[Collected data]
_ _ _

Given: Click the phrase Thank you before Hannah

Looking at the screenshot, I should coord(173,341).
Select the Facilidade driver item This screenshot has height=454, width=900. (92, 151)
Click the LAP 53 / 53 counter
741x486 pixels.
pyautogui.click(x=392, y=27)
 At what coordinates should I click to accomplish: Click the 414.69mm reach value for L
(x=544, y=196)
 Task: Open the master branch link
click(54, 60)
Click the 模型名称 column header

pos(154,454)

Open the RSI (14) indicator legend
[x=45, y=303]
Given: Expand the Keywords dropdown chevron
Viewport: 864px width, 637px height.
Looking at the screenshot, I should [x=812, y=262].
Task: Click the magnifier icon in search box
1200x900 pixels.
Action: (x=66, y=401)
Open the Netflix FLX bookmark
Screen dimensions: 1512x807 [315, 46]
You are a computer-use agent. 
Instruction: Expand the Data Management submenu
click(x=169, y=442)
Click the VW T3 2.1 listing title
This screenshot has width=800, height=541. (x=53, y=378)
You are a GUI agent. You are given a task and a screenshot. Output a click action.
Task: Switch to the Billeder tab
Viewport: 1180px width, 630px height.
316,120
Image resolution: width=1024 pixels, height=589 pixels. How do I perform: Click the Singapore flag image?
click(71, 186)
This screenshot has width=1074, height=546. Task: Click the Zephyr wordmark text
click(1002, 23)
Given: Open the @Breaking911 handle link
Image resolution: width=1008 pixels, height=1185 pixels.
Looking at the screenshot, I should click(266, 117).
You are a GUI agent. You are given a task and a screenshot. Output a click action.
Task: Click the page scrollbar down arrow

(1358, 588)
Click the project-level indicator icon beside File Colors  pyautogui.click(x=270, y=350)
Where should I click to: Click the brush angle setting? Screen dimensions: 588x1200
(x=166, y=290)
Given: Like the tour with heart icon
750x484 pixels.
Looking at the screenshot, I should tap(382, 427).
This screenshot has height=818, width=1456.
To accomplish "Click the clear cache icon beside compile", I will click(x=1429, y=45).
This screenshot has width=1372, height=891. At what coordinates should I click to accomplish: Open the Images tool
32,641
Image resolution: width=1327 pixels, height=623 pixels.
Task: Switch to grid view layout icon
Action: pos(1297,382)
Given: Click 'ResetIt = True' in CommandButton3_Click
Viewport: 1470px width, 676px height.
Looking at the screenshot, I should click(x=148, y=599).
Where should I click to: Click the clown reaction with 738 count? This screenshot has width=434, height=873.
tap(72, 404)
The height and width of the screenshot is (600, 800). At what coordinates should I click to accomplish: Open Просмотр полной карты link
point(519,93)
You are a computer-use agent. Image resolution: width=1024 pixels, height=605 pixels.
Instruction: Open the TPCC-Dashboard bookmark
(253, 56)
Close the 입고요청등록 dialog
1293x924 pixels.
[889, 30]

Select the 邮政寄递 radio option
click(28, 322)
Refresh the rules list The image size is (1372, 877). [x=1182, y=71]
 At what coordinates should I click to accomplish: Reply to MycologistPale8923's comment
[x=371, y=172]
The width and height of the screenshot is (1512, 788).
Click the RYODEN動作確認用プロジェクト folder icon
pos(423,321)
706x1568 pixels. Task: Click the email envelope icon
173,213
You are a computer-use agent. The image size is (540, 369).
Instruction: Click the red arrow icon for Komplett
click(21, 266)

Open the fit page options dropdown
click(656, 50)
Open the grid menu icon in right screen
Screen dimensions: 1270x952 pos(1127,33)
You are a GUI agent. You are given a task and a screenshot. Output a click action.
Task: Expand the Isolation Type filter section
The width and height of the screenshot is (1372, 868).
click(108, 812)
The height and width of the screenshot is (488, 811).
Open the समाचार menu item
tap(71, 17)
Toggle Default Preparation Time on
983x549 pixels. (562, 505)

_ _ _

Find the line that contains "The width and height of the screenshot is (1372, 868).". Repeat it and every line after it, exactly as written, up to and including the last line of the records above.

▸ **Response box**:
The width and height of the screenshot is (1372, 868).
click(108, 812)
The height and width of the screenshot is (488, 811).
Open the समाचार menu item
tap(71, 17)
Toggle Default Preparation Time on
983x549 pixels. (562, 505)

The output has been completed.